Po obejrzeniu świątyni popłynęliśmy dalej, aż do mostu Kong Thon i złapaliśmy taksówkę do Parku Dusit, w którym znajduje się słynny dom z drzewa tekowego dwór Vimanmek, oraz inne mniejsze muzea. Warto zachować bilet z Wat Phra Kaew, gdyż umożliwia on darmowy wstęp do dworu. My oczywiście zapomnieliśmy zabrać nasze bilety i musieliśmy zapłacić z wstęp. Jeśli komuś zdarzy się podobna sytuacja odradzamy kupowania biletu. Mimo, że dwór i okoliczne muzea są warte zobaczenia, atmosfera zupełnie nie sprzyja wywoływaniu zachwytu. Muzea trzeba odwiedzać bez butów, a za skradzione lub zagubione buty, które należy pozostawić przed budynkiem nikt nie ponosi odpowiedzialności. Nie mówiąc już o tym ze trzeba przejść zazwyczaj kawałek po brudnym chodniku. Jest oczywiście zakaz robienia zdjęć w budynkach, zdarza się też że nadgorliwe panie przeganiają ludzi fotografujących budynki od zewnątrz. Tak jest w przypadku Abhisek Dusit mieszczącego niewielkie muzeum płacowe. W niektórych muzeach, również w Abhisek Dusit przed wejściem należy zostawić wszystkie swoje rzeczy oprócz portfela w specjalnej przechowalni.
|
Abhisek Dusit |
Sam słynny drewniany dom jest zabudowany paskudnym białym betonowym budynkiem, w którym mieszczą się przechowalnie, wypożyczalnia ubrań i stanowiska kontrolne. Aby dostać się do dworu, należy przejść kontrolę ubioru (koszulki na ramiączkach i krótkie spodnie są niedozwolone), wypożyczyć strój zostawiając w depozycie banknot co najmniej 200 bahtowy (może być też 1000, reszty się nie wydaje), rewizję osobistą, zostawić swoje rzeczy w skrytce której koszt to 20 baht, oczywiście należy też ściągnąć buty (oczywiście nikt za nie nie odpowiada) i przemaszerować na bosaka brudnym chodnikiem do wejścia.
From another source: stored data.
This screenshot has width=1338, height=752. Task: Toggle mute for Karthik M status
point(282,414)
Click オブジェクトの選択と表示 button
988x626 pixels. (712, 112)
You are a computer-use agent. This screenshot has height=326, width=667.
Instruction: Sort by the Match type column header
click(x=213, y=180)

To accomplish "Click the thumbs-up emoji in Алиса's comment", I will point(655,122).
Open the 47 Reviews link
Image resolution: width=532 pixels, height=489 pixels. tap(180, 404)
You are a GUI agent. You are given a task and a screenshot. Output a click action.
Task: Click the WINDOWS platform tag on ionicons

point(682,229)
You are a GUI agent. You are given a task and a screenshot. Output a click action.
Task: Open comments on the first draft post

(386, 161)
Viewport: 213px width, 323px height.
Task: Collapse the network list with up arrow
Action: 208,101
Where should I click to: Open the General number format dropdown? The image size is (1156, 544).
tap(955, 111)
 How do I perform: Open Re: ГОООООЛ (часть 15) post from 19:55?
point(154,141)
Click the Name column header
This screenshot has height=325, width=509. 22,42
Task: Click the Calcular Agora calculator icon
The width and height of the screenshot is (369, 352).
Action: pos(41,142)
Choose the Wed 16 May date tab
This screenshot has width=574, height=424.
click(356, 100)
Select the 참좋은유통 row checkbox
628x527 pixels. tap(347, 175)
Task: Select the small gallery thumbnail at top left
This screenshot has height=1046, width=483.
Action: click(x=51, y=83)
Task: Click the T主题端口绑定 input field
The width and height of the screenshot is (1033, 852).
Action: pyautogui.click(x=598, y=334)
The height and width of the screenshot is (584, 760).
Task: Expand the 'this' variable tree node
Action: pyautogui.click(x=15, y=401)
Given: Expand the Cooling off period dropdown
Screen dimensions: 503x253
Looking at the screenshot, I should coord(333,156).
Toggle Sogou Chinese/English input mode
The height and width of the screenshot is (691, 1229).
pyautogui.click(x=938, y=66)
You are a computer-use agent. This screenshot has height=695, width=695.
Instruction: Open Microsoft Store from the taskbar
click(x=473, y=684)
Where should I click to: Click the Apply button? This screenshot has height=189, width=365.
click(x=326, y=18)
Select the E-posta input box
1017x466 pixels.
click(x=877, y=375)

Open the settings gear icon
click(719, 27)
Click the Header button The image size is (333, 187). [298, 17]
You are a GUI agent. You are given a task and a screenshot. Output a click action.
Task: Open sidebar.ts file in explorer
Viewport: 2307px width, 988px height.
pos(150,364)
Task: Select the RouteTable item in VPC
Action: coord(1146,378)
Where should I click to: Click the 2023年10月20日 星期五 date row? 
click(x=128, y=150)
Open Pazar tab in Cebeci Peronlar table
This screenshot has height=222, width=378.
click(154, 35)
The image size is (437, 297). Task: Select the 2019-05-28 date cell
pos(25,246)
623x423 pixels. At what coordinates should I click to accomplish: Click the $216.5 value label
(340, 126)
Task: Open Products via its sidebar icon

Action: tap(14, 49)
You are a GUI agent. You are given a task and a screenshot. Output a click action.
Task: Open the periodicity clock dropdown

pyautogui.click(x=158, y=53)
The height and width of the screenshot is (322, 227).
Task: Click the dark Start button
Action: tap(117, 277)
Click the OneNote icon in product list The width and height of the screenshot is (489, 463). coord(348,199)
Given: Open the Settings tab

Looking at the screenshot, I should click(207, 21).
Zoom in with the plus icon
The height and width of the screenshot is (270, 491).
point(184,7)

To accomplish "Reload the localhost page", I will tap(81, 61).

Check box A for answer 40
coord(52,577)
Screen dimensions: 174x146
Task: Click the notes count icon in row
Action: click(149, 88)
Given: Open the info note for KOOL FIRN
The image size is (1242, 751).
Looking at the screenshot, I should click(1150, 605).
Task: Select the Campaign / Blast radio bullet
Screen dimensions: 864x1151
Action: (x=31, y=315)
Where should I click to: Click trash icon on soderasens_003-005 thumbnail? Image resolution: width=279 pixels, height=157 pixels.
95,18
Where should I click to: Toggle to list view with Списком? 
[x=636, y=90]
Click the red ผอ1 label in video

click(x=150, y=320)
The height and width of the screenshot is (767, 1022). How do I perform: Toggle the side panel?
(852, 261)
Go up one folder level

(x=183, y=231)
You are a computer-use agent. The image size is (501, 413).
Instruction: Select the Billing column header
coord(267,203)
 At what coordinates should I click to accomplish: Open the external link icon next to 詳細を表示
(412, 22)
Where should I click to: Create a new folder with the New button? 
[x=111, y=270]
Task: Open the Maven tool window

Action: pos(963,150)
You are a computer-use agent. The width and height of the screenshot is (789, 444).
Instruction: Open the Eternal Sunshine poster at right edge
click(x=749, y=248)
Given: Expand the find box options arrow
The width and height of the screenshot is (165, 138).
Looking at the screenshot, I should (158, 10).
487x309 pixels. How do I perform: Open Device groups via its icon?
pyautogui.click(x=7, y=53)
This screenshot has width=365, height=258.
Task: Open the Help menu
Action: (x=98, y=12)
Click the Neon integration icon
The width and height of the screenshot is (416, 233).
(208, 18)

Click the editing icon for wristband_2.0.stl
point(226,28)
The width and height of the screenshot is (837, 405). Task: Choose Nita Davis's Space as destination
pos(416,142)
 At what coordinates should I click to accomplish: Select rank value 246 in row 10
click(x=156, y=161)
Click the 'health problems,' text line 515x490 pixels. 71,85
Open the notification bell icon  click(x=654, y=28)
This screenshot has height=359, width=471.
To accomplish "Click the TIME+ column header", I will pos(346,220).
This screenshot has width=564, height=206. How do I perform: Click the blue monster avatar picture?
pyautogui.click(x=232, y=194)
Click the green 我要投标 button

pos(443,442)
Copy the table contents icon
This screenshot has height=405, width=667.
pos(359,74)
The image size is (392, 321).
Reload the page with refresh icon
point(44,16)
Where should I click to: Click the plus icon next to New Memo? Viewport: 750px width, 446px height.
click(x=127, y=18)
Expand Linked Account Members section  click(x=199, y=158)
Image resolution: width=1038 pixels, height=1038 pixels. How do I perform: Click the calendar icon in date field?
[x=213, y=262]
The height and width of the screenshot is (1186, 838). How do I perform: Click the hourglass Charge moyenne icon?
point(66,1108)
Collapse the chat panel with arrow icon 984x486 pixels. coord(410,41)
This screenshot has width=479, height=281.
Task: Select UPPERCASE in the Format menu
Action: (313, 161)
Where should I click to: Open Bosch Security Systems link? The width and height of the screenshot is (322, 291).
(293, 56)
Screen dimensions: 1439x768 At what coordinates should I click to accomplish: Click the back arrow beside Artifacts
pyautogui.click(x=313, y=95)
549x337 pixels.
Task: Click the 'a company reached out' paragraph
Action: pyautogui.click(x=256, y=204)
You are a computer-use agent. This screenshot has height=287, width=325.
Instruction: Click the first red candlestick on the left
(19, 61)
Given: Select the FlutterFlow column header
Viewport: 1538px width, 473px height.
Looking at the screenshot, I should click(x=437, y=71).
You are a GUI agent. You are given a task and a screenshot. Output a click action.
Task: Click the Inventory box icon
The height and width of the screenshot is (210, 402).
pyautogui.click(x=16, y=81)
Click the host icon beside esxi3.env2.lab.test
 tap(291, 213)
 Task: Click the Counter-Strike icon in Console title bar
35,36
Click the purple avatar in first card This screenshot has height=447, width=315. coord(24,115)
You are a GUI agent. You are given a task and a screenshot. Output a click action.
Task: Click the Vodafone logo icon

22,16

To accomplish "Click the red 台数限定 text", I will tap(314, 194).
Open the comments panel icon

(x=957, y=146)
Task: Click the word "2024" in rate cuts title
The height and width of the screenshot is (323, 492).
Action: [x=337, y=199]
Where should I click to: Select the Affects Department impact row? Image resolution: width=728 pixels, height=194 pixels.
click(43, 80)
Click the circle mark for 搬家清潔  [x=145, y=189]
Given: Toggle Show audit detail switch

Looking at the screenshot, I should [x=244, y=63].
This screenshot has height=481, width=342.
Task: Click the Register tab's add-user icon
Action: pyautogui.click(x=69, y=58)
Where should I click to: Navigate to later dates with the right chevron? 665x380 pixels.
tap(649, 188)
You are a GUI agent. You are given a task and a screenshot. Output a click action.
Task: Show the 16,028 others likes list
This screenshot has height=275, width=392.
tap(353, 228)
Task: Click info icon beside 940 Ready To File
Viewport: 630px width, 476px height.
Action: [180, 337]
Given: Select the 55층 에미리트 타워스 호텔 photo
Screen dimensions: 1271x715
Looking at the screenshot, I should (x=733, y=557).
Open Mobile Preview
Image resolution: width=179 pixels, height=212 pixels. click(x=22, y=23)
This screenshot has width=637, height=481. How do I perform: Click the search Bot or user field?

W środku tego cuda drewnianej architektury nie można przemieszczać się samemu, tylko trzeba iść w grupie. Z podobną zasadą spotkaliśmy się już w "Niebieskim domu" w Penang, tam jednakże była możliwość poproszenia osoby z sekretariatu o oprowadzenie, jeśli akurat nie było angielskojęzycznej grupy zwiedzającej. Tutaj jednak zostaliśmy zmuszeni do przyłączenia się do chińskiej wycieczki, mimo iż w każdym pokoju, a jest ich około 30, siedziały po 2-3 panie które zajmowały się niczym lub gadaniem ze sobą. Trzeba przyznać, że dwór jest bardzo piękny i na uwagę zasługuje szczególnie układ okien i sposób w jaki światło wpada do pokoi, oraz widok z poszczególnych części domu. Szczególnego nastroju nie sposób jednak docenić, jeśli człowiek przemieszcza się w tłumie hałaśliwych chińczyków i słyszy z jednej strony chińską przewodniczkę opowiadającą coś o dywanach a z drugiej tajlandzkiego przewodnika zdradzającego sekrety drewnianej figurki jakiegoś chłopca (tematyka ich wypowiedzi została wywnioskowana z gestykulacji).
Po obejrzeniu wnętrza domu mieliśmy możliwość zrobienia zdjęć z zewnątrz. Nie wiemy jednak czy jest to "standardowa procedura", czy mieliśmy szczęście, bo zamykali.